The suggestion came from Justice Deepak Gupta, who is part of a bench led by Justice Madan B. Lokur, after the court’s amicus curiae Gaurav Agrawal submitted that 240 jails across the country are housing 150 percent more inmates than their normal capacity.
Inappropriate prison staff-prisoner ratio
The worst part is the prison staff-prisoner ratio. Out of 77,000 sanctioned posts for prison staff, 24,500 lie vacant. Tamil Nadu and UP are the worst cases in prison staff-inmate ratio.
There are only about 5,000 prison staff monitor over 92,000 inmates in Uttar Pradesh. While, Tamil Nadu has about 4,000 prison staffers to monitor 13,000 prisoners.
Inconsistent jails for women
There are 18 jails in India which are exclusively for women inmates. Moreover, there are separate areas for women in other jails.
But these jails are not modelled to house women inmates, especially those with minor children.

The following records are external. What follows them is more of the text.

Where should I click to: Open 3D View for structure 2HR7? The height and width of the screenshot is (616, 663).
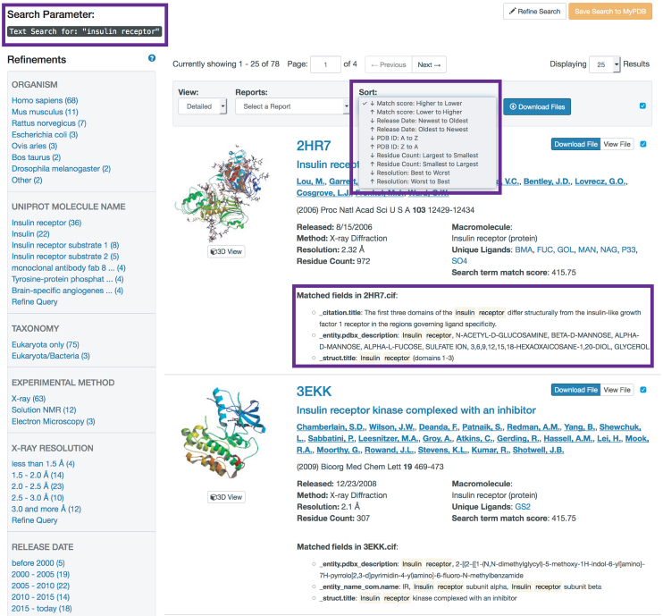[227, 252]
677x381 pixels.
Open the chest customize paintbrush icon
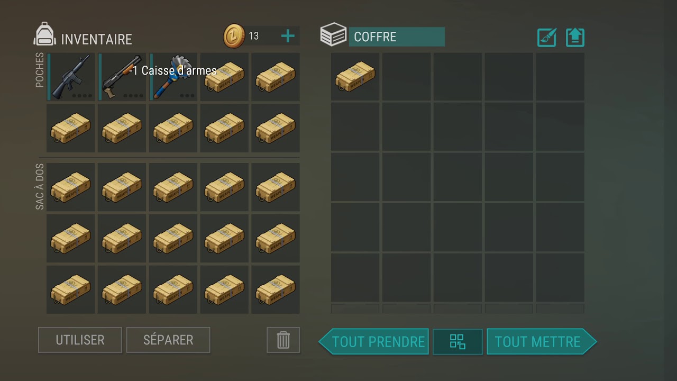tap(546, 37)
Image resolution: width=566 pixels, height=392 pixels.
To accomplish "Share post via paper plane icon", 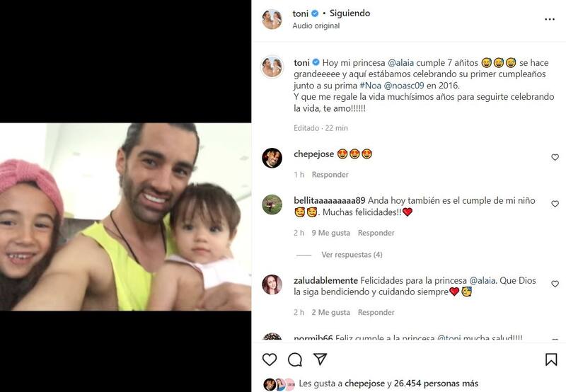I will (x=320, y=359).
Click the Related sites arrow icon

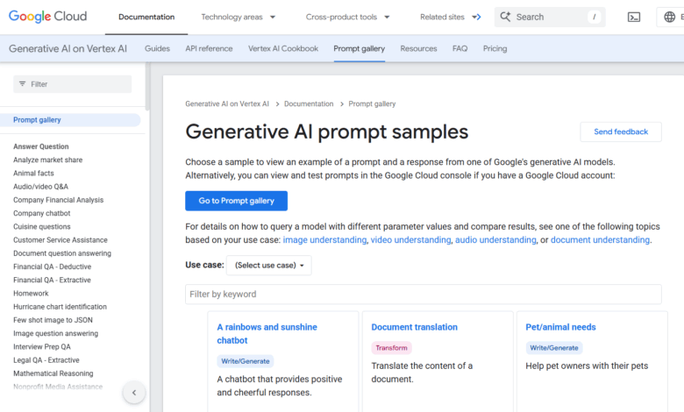[476, 17]
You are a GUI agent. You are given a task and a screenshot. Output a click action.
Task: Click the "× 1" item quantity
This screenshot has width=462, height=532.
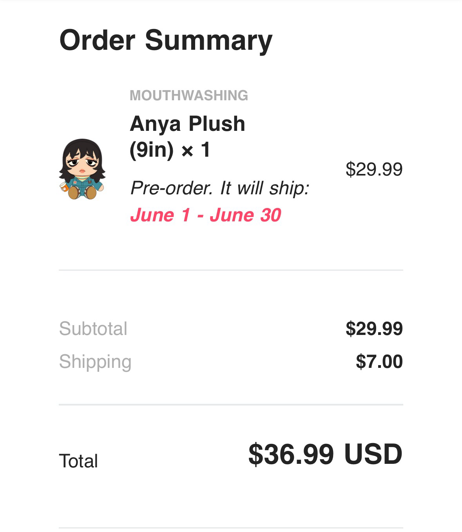(x=196, y=150)
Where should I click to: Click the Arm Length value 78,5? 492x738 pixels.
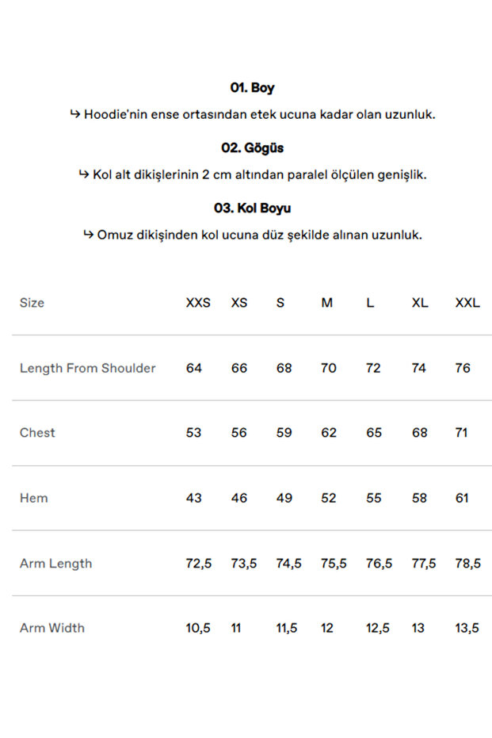click(467, 564)
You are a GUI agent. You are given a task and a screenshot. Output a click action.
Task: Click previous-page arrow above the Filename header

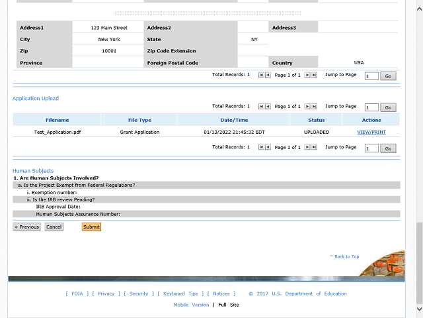pos(268,107)
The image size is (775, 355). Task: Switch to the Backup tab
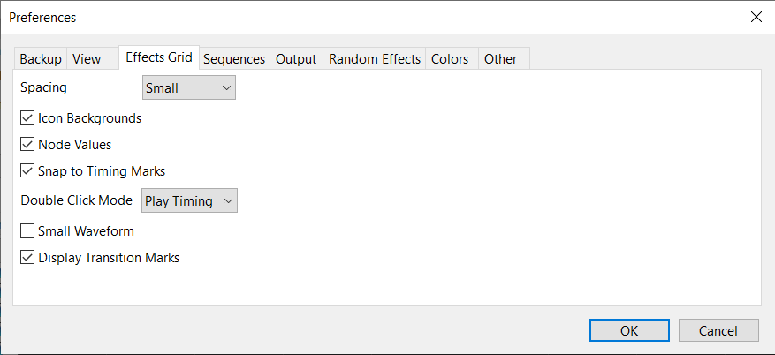pos(41,59)
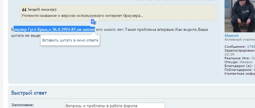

Plight of undertrial prisoners
The apex court also acknowledged the plight of undertrial prisoners who suffer behind the bars. It noted that 60 percent of those arrested need not be actually arrested.
Of this 60 percent, half of them need not be remanded, but they are still remanded.
The court was hearing a matter relating to inhuman conditions prevailing in 1,382 prisons across the country.
On September 15, 2017, the Supreme Court encouraged the need for open prisons. It urged for steps like the appointment of counsellors and support persons for prisoners, more family visits for prisoners and use of video-conferencing not only between a prisoner and family, but also his lawyers.
It also directed the State Legal Services Authorities (SLSAs) to conduct a performance audit of prisons and asked the government to constitute a Board of Visitors to initiate prison reforms.